'Hello, Bob, the boss'll see you in a minute,' Marguerite said, looking up from her desk by the door. She was a small, compact, black-haired woman with sharp brown eyes and skin that was constantly greasy. She wasn't pretty but she wore expensive clothes. She looked thirty and she was hard as nails.

'How's it going, Marguerite?' I said, but she had turned away to answer the phone and didn't hear me.

I stood there for a time then Marguerite noticed me again and said, 'Sit down, Bob. Mr. MacDougal's busy now, he'll see you in a minute.'

I went over and sat in one of the chairs along the wall and looked at Mac. His desk was out from the wall across the room. He was talking to one of the white shop leadermen and didn't look at me. The shop super and two other shop leadermen came in and he talked to them in turn. Then he made a phone call. Another fellow came in and took the chair at the end of the desk with his back to me and Mac talked to him for a time; then he looked up at me and beckoned.
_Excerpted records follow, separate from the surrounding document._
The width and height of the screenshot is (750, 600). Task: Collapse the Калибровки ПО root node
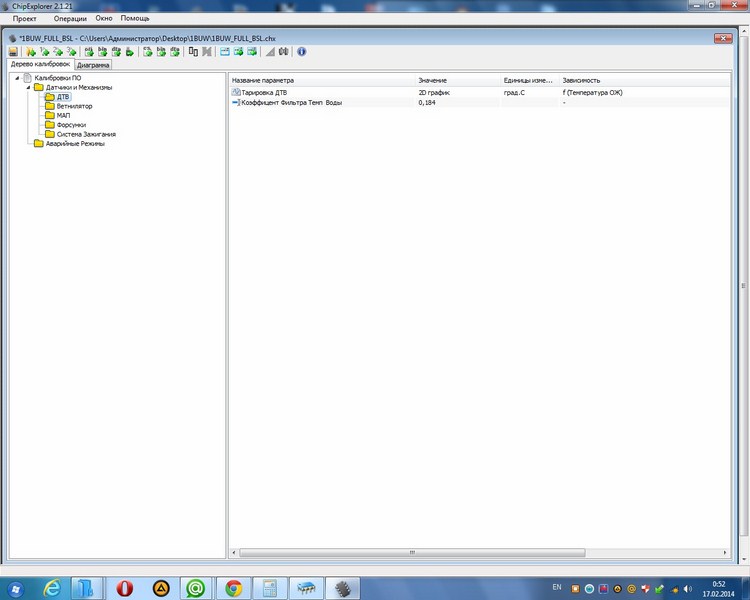(17, 78)
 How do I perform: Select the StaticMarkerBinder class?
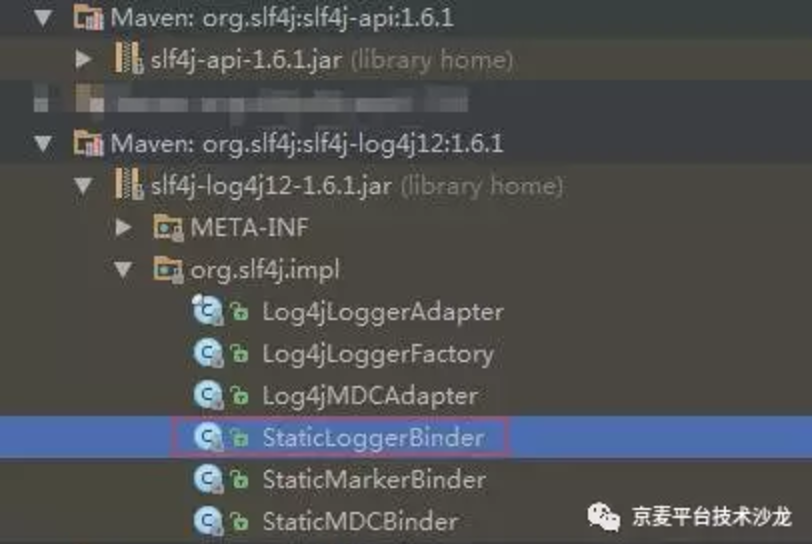pyautogui.click(x=374, y=480)
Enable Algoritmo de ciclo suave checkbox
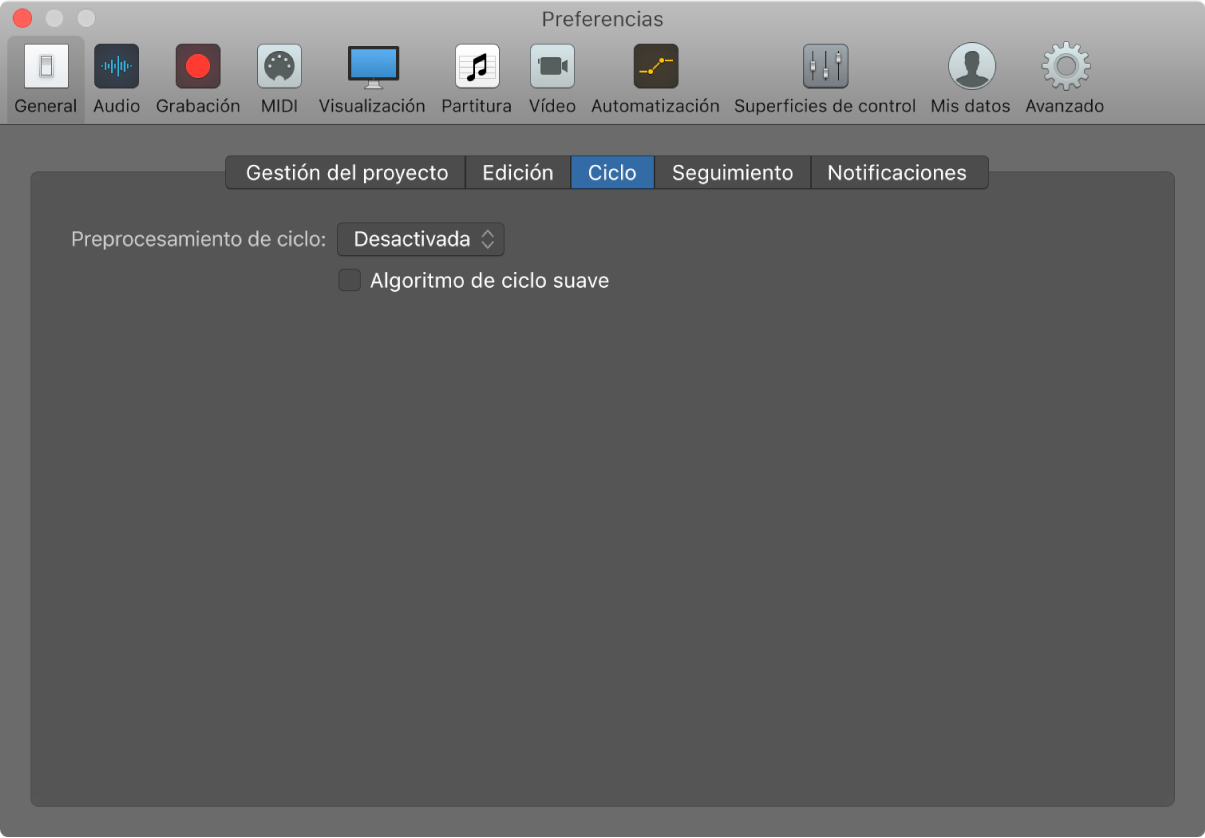 (x=349, y=281)
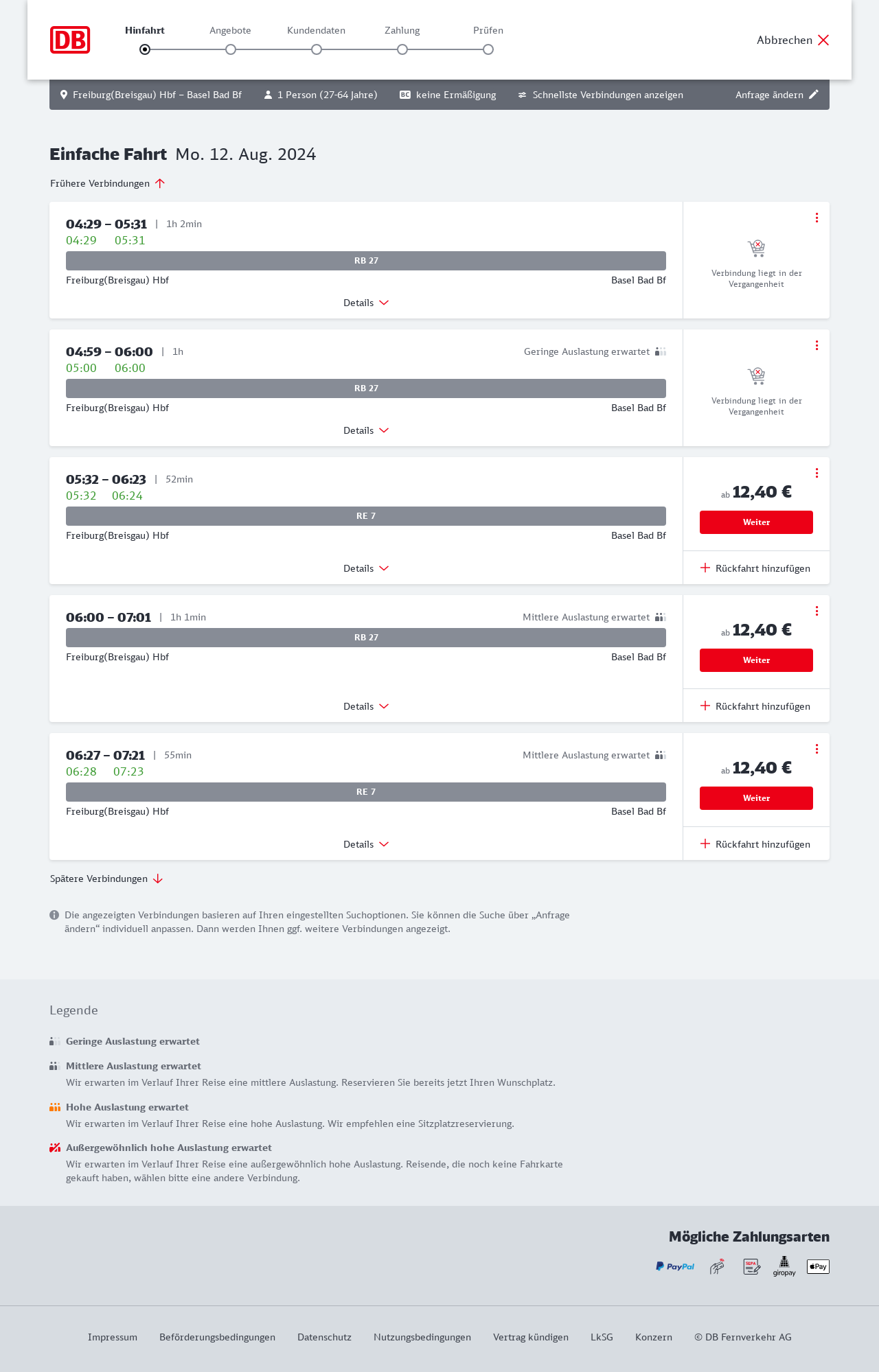This screenshot has height=1372, width=879.
Task: Open three-dot menu for 04:29 connection
Action: tap(817, 218)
I went over to his desk. 'Hello, Mac,' I said.

He didn't like for the coloured fellows to call him Mac, but he wouldn't tell them outright; he'd tell Marguerite to tell them to address him as Mr. MacDougal. She had told me twice; she didn't tell me any more.

He was a fat man in shirt sleeves, weighing three hundred or more. He had a jolly red face and twinkling eyes and when he laughed he shook all over. Now he sat there overflowing in his huge desk chair, beaming at me.

'Hello, Bob, I'm glad you dropped in,' he said.

'You sent for me,' I said.

He quit beaming and his face got vicious. 'You cursed a woman worker this morning,' he charged.

I was suddenly conscious that everyone in the office had stopped to listen. 'She called me a nigger,' I said.

He carefully crossed his hands over his fat belly and leaned back in his chair.